# [About this task]
Look through the entries below, please, and copy every line with the word "agent".

== Segment start ==

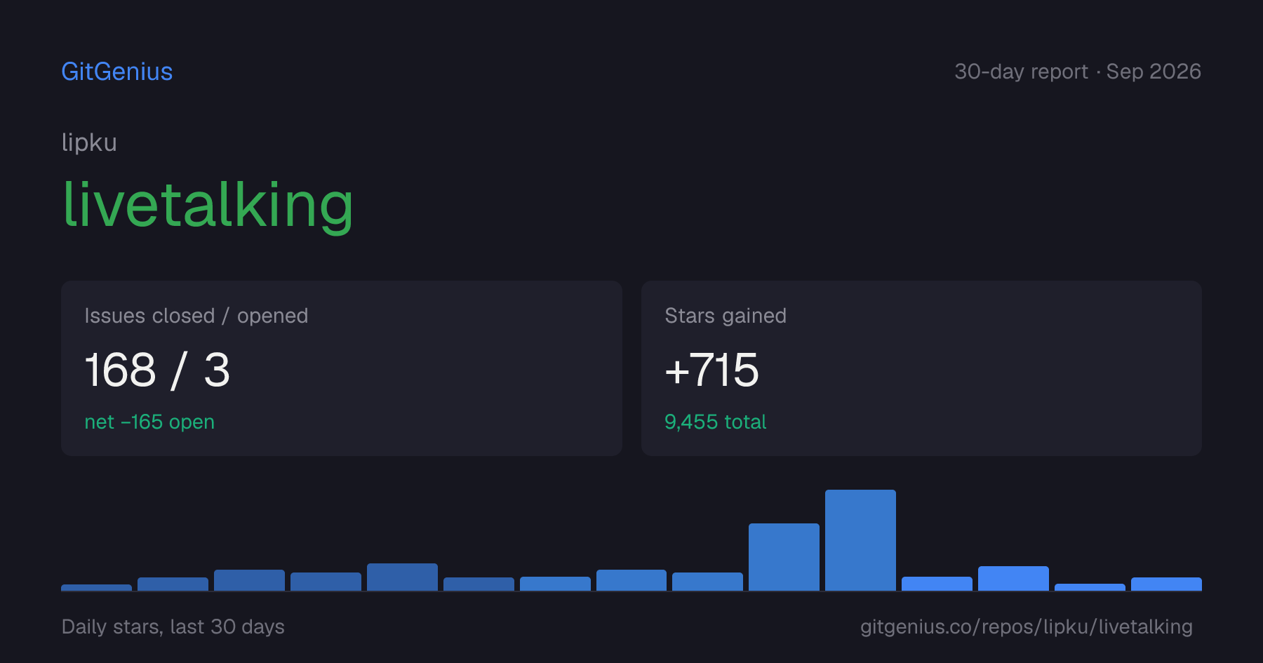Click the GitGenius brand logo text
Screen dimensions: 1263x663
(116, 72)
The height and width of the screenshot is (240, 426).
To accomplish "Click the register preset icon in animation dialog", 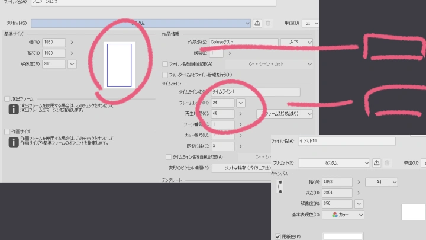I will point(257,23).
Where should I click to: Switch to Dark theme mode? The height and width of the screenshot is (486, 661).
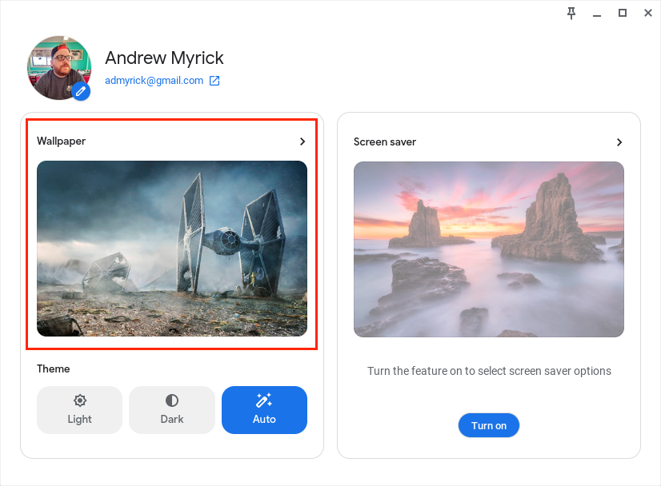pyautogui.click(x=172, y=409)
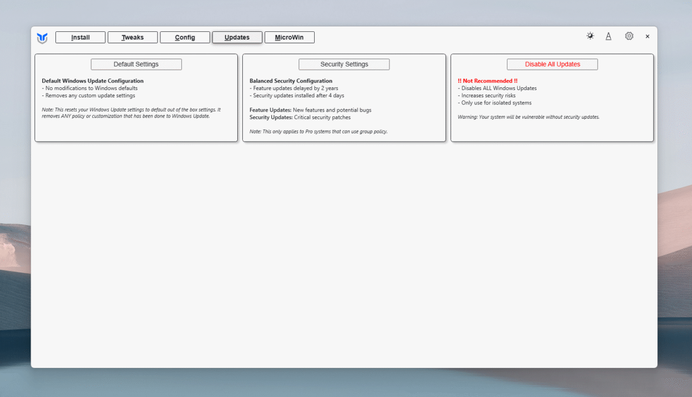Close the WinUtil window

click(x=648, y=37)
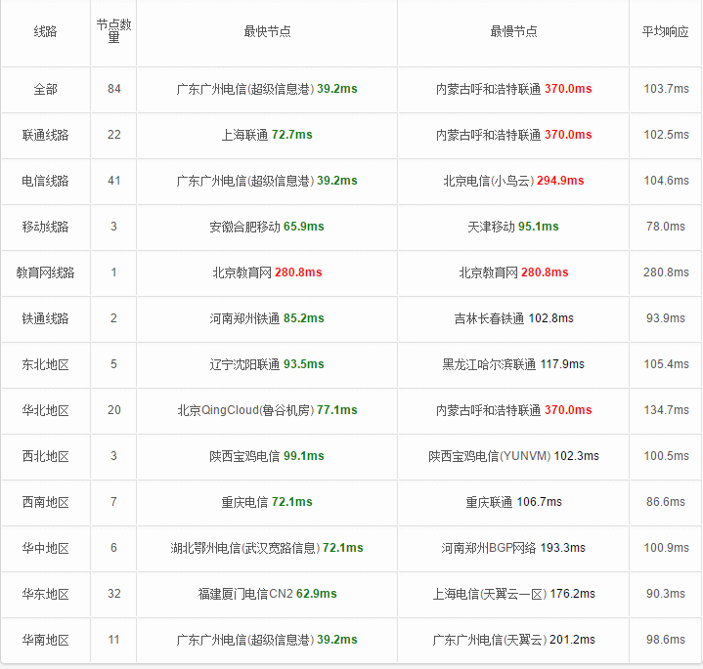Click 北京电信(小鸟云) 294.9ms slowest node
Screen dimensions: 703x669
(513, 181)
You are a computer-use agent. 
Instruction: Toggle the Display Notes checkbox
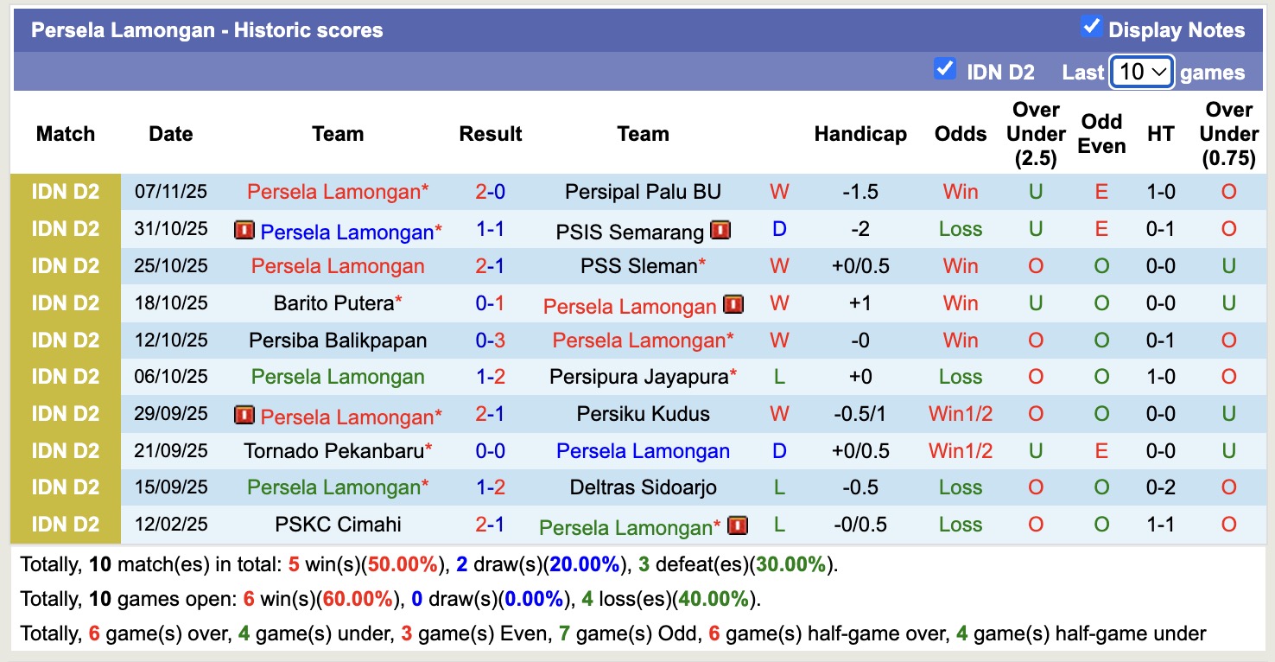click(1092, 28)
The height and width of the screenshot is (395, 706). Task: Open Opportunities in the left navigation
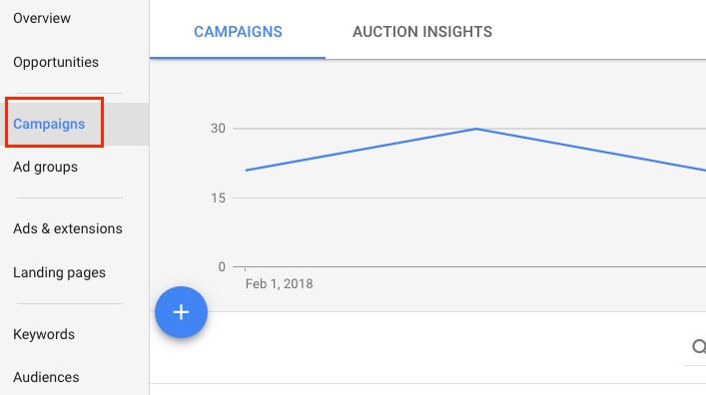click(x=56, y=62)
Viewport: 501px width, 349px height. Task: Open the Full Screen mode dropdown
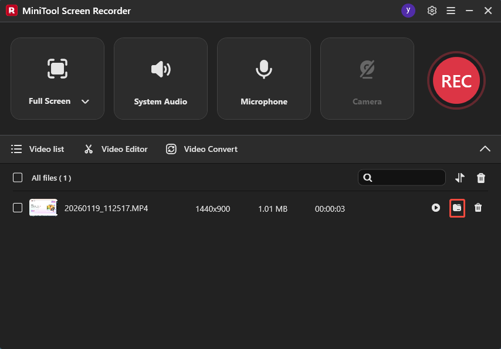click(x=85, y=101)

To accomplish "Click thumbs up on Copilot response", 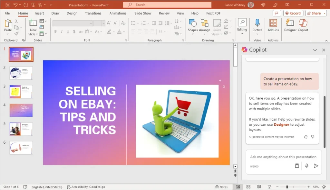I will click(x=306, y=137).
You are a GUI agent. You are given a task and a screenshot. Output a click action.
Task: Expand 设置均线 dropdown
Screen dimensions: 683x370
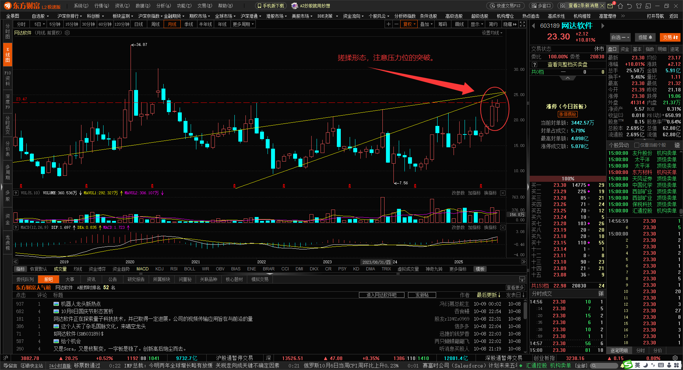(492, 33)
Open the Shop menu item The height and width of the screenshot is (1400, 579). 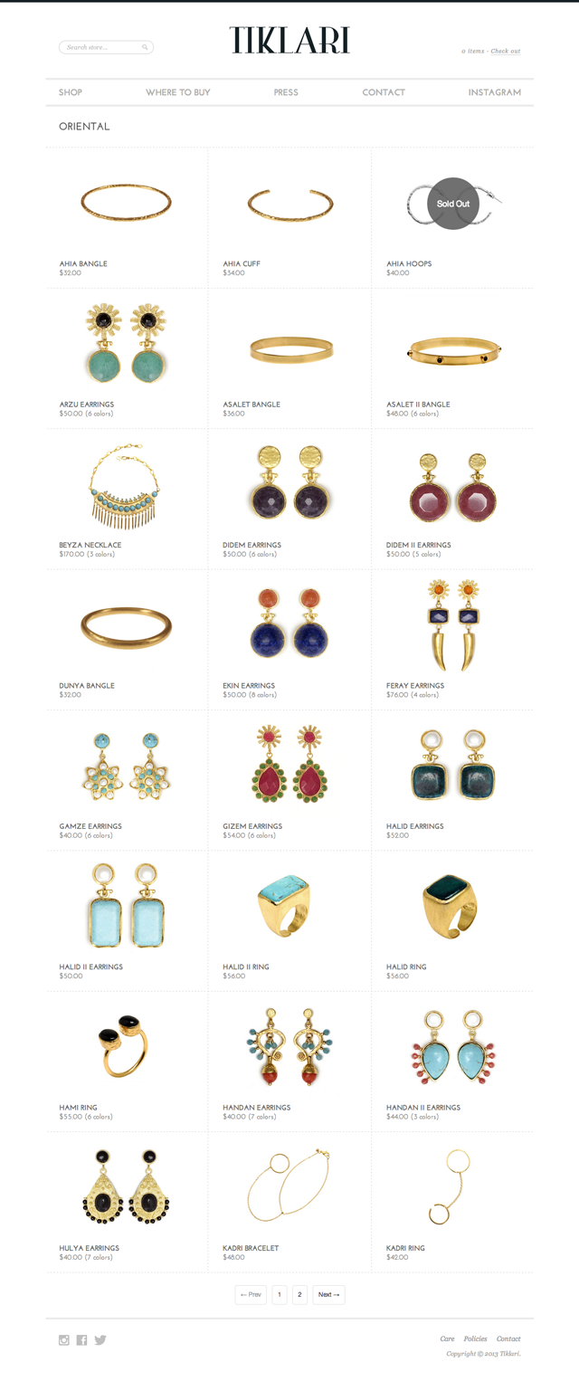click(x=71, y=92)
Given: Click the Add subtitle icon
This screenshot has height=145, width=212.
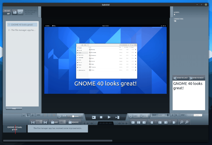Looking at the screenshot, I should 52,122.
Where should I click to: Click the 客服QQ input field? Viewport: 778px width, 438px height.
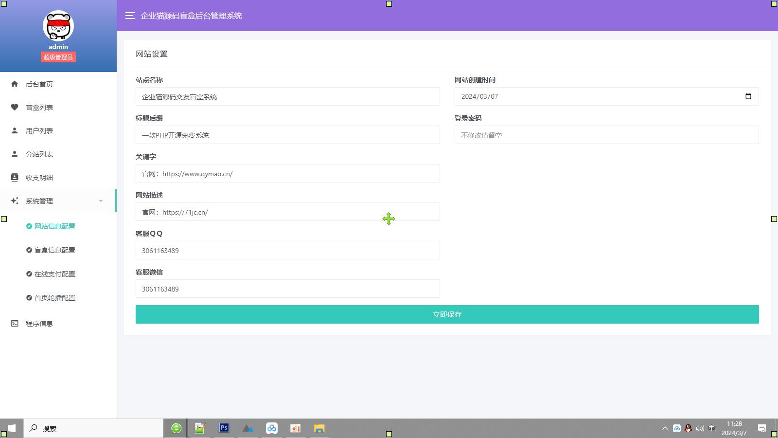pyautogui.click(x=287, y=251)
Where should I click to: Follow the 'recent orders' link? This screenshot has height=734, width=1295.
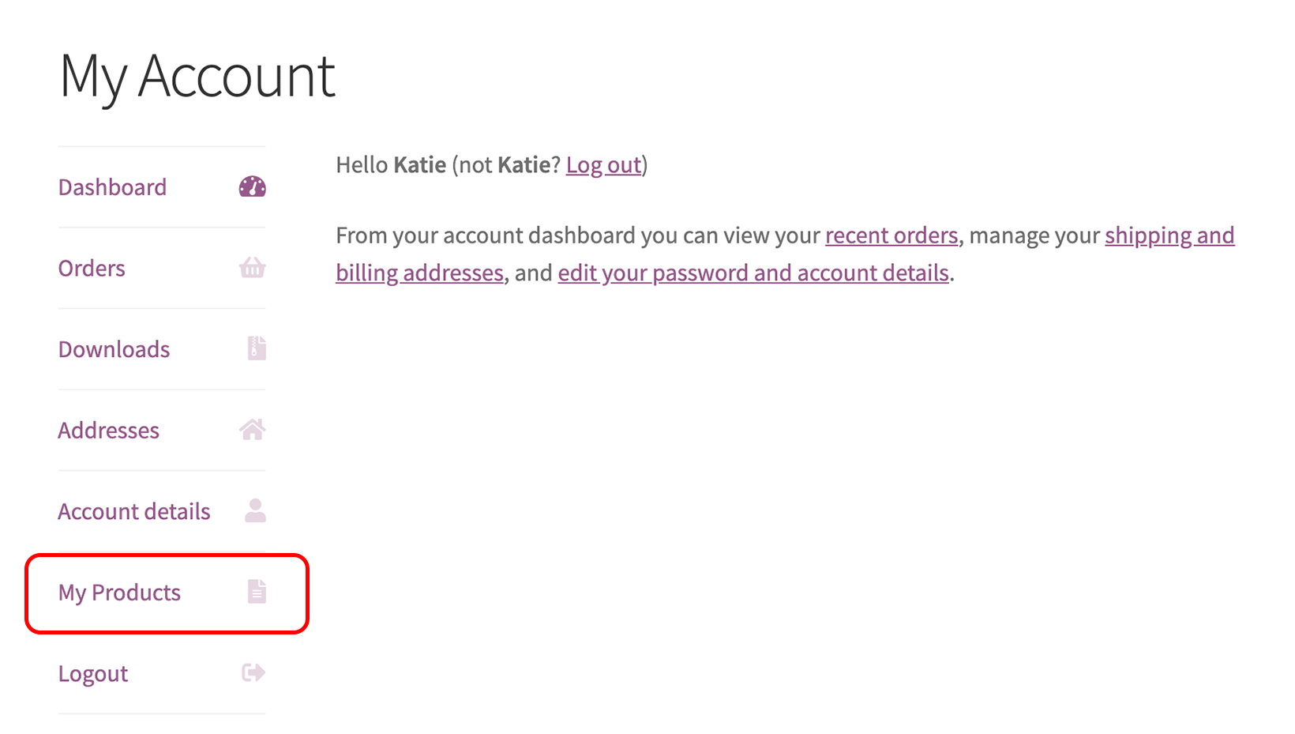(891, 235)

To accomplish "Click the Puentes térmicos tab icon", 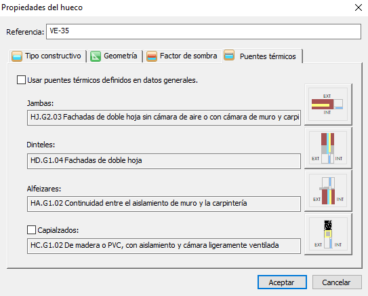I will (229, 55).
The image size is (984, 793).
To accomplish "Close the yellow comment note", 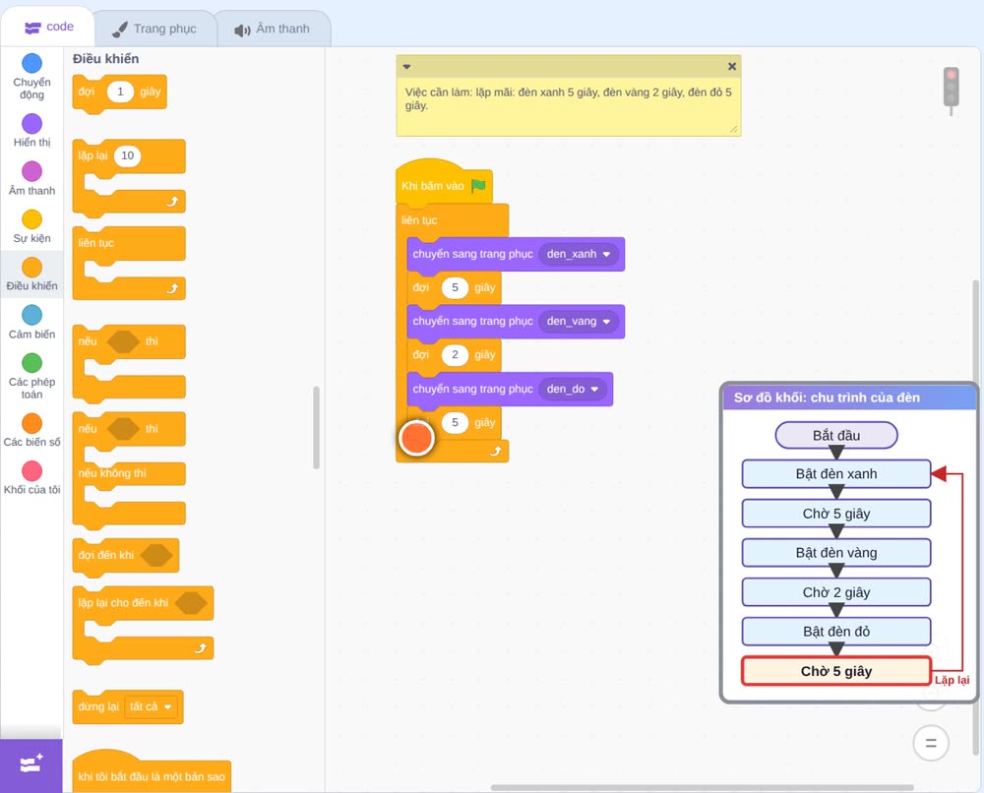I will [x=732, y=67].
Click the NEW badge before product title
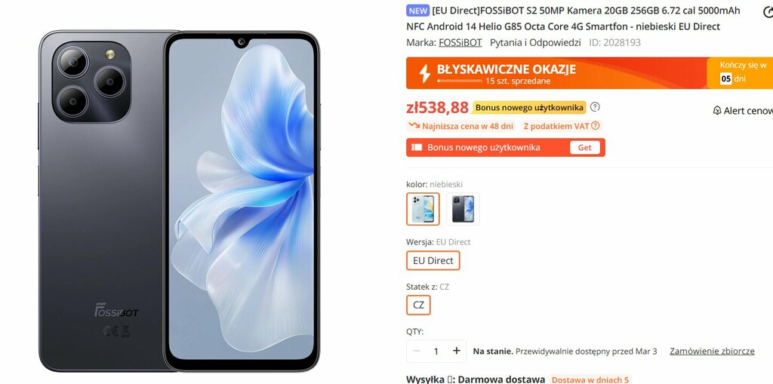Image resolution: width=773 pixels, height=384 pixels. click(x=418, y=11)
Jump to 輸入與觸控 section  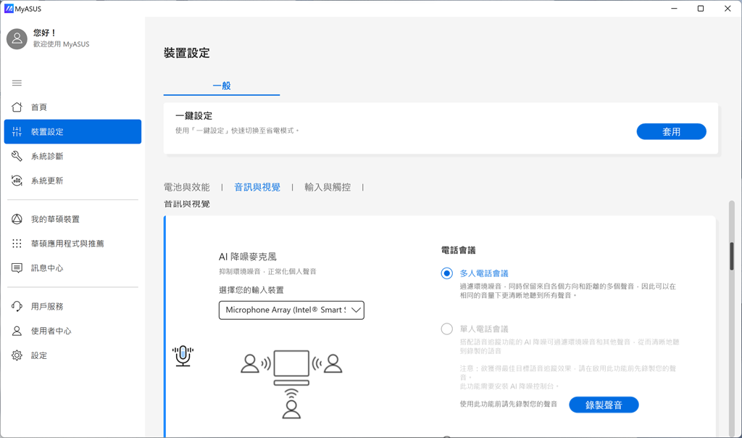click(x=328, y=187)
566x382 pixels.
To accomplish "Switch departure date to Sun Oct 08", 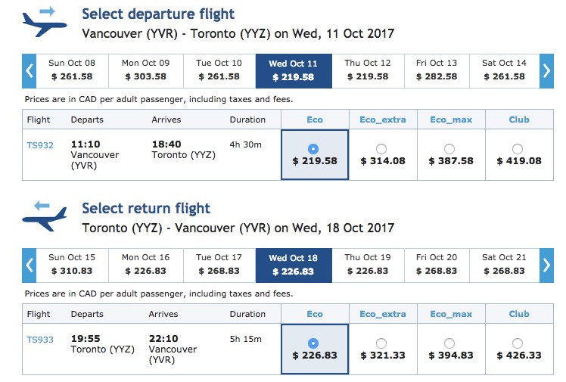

== Segment end ==

# [Finished exercise]
You are a computer-use agent. 
You are a GUI agent. You are given a task and a screenshot. Output a click action.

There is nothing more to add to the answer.